___ Record set

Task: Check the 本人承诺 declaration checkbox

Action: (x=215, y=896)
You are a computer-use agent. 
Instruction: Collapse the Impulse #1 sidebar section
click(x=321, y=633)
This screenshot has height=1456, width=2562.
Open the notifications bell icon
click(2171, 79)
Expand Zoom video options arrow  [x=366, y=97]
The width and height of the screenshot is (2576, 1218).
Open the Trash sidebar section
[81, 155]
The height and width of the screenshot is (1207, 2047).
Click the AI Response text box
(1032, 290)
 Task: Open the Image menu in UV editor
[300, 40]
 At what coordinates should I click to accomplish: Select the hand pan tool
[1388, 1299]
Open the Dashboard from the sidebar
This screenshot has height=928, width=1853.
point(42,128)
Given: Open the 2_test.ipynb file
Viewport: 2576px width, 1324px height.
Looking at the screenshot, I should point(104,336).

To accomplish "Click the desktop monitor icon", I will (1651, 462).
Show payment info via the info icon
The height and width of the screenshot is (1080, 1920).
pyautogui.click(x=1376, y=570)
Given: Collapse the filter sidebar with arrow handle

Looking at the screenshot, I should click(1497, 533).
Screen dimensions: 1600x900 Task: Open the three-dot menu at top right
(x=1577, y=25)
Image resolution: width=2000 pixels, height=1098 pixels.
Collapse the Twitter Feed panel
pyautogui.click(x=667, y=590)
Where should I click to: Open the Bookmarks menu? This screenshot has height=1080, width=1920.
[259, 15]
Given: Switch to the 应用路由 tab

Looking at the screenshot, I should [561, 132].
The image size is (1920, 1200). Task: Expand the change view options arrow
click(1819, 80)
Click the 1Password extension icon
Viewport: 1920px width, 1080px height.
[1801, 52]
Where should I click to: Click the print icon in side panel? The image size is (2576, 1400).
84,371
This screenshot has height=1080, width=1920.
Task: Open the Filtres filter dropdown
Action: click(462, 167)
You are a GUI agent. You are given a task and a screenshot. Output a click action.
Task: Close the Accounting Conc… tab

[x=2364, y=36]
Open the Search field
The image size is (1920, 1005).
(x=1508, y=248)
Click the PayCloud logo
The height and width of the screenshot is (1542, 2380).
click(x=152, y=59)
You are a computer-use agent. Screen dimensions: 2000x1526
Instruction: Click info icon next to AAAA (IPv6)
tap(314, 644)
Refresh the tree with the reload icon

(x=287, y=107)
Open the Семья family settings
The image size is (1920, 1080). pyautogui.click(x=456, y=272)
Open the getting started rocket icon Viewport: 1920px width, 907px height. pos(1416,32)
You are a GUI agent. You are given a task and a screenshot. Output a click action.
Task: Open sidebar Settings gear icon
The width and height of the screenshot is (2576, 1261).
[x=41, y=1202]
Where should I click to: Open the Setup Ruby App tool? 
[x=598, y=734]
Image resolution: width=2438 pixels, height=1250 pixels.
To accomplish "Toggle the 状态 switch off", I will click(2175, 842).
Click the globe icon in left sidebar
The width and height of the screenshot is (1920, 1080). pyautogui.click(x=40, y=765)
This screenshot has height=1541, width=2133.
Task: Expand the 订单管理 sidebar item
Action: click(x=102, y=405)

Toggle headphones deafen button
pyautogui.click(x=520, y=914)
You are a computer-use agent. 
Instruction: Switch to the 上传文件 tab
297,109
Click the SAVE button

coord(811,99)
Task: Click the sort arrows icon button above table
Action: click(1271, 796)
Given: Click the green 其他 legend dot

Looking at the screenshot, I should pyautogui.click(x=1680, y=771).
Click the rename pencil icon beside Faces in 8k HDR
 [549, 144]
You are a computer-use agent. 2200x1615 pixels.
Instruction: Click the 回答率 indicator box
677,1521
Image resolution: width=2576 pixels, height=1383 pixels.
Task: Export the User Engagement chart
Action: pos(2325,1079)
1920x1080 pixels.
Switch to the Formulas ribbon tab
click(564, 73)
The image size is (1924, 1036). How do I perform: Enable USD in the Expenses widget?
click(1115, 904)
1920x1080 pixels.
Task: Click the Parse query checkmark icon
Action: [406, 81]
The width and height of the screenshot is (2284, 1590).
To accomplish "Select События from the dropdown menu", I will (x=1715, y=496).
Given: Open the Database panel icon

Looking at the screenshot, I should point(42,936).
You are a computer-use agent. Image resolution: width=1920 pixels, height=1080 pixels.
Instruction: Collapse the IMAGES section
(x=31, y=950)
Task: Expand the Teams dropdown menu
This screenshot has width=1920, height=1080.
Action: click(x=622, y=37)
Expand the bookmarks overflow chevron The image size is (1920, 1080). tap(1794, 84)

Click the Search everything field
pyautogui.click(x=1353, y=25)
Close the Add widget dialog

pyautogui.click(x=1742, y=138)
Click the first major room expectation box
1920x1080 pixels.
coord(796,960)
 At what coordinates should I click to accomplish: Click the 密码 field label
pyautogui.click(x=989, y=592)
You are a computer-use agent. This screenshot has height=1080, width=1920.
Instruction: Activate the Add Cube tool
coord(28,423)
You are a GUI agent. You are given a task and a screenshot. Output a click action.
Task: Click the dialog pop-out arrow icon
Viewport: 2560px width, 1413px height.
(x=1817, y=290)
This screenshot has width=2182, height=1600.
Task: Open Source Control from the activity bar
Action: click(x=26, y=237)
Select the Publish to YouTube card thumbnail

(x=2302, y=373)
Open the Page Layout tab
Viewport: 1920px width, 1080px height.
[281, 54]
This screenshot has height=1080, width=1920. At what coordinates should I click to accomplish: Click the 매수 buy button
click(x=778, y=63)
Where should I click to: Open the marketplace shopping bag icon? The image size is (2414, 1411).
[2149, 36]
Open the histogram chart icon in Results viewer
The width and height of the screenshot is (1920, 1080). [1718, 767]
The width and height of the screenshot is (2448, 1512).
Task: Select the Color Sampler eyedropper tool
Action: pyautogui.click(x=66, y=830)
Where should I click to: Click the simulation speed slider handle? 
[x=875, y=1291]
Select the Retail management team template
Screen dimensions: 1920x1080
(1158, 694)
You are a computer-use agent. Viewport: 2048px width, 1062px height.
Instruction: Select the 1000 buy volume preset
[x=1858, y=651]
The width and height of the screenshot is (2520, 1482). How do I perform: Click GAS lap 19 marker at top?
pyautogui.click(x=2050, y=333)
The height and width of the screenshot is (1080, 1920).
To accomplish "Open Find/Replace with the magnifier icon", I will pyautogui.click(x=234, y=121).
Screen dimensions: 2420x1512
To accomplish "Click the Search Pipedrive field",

______

§ **Exercise aim**:
Tell me how many lines in the entries contain the string "agent", and give nothing besides that number.

§ **Solution**:
10